Malt liquor is becoming increasingly popular among college students, although it is primarily sold in low-income areas. Insufficient information is known regarding beverage preference, specifically among understudied inner-city minority populations (Graves & Kashkutas, 2002
). Consequently, most researchers do not define clear differences between malt liquor and beer or among wine, fortified wine, and wine coolers. Research on beverage-specific prototypes is important because it informs the epidemiology of consumption, assists in identifying population groups at risk for specific alcohol-related problems, and highlights targeted communities subject to disproportionate advertising and distribution (Bluthenthal, et al, 2005
; Graves & Kashkutas, 2002
). In the United States, there is increasing public interest in malt liquor beverage consumption among young people and ethnic minority populations (Alaniz and Wilkes, 1998
Malt liquor refers to a beverage fermented from yeast that has an alcohol content between 5.6–8% w/v (Kerr & Greenfield, 2003
). It contains non-fermented by-products ("real extract") that produce much of the taste of these beverages. Ingredients such as antioxidants and tannins are added to produce a harsh taste. Malt liquor has a relatively low cost per ounce of absolute alcohol and is often packaged in large-volume (40 ounce and larger), sometimes non-recloseable containers that encourage more immediate and continuous consumption (Kerr & Greenfield, 2003
). These products may have a higher alcohol content than regular beer or wine coolers which typically contain no more than 5% alcohol and are usually sold in 12 ounce and smaller containers. In addition to their inexpensive cost, the popularity of these high alcohol content malt liquor beverages may be attributed to aggressive and targeted marketing (Moore, DJ et al, 1996
; LaVeist & Wallace, 2000
). Consumption of these low cost, higher alcoholic content malt beverages and other sweetened alcoholic beverages, especially among adolescents and young adults, is of concern because they may contribute to increased alcohol use and abuse and increased risk to develop dependency.

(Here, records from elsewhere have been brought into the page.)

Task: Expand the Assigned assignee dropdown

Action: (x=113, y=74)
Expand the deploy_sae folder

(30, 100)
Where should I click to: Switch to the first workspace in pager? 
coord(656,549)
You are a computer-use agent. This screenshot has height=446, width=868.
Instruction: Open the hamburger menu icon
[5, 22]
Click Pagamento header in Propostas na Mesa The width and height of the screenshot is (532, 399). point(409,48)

The biological basis for the popularity of these malt beverages has not been systematically studied. One explanation may be related to pharmacokinetic (PK) "enhancement" of ethanol absorbed from these beverages by the presence of by-products found in these malt beverages, including oligosaccharides derived from the amylolytic breakdown of amylase and amylopectin, partially degraded proteins, various minerals and minor organics of plant origin.

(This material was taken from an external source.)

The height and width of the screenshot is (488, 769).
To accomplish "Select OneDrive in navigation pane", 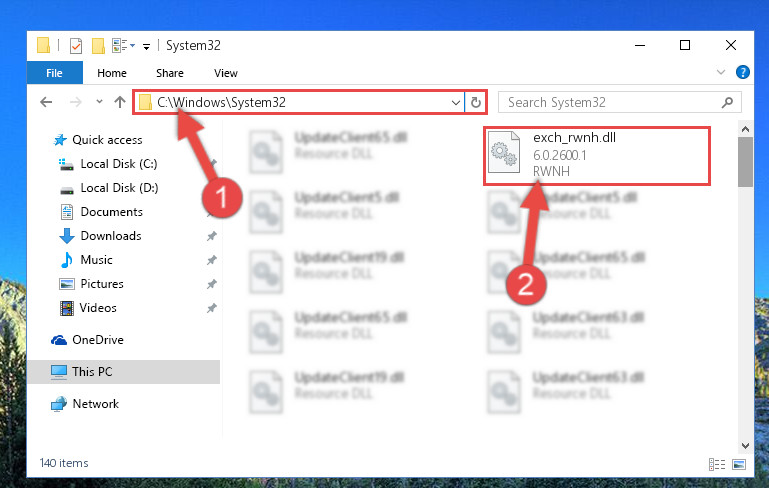I will (98, 340).
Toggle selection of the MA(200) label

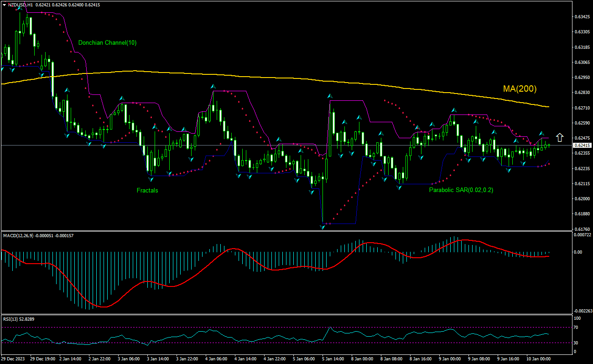pyautogui.click(x=520, y=88)
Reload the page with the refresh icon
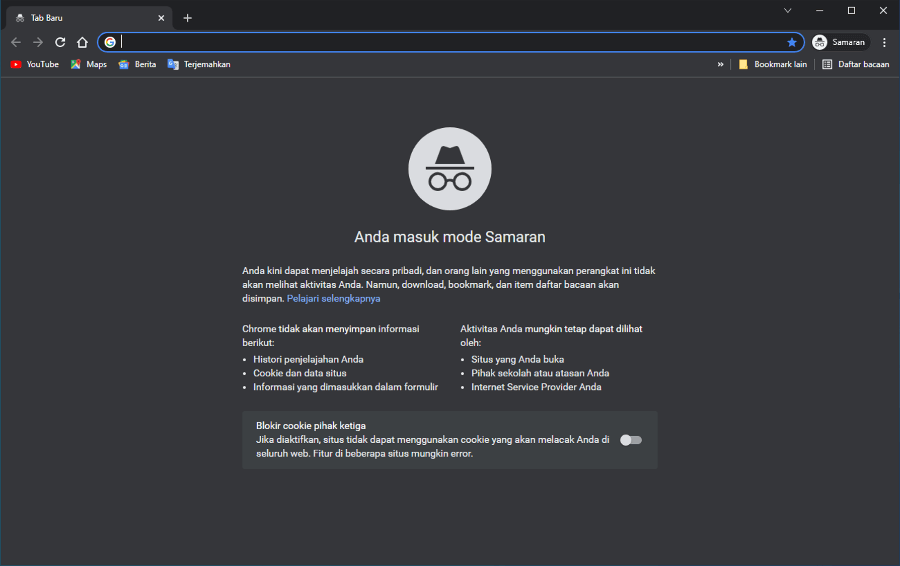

There have been a limited number of studies that describe alcohol PK after the consumption of beer or other malt derived beverages (Greenfield et al 2004
; Bluthenthal et al 2005
). Most utilize the “oral alcohol challenge” method which has been widely used to study the PK of ethanol under a variety of experimental conditions (Thomasson et al 1995
, Jones and Jonsson 1994
, Wang et al 1992
, Mumenthaler et al 2000
, Jones et al 1997
, Whitfield and Martin 1994
, Jones et al 1992
). Variability in response using the oral challenge methods result from such critical issues as sample size, genetic polymorphism in alcohol metabolic rates, food intake before ethanol ingestion, and use of appropriate controls (Holford, 1997
). These issues may explain inter- and intra-individual differences in the relative bioavailability and complex PK after the consumption of beverages with differing ethanol concentrations.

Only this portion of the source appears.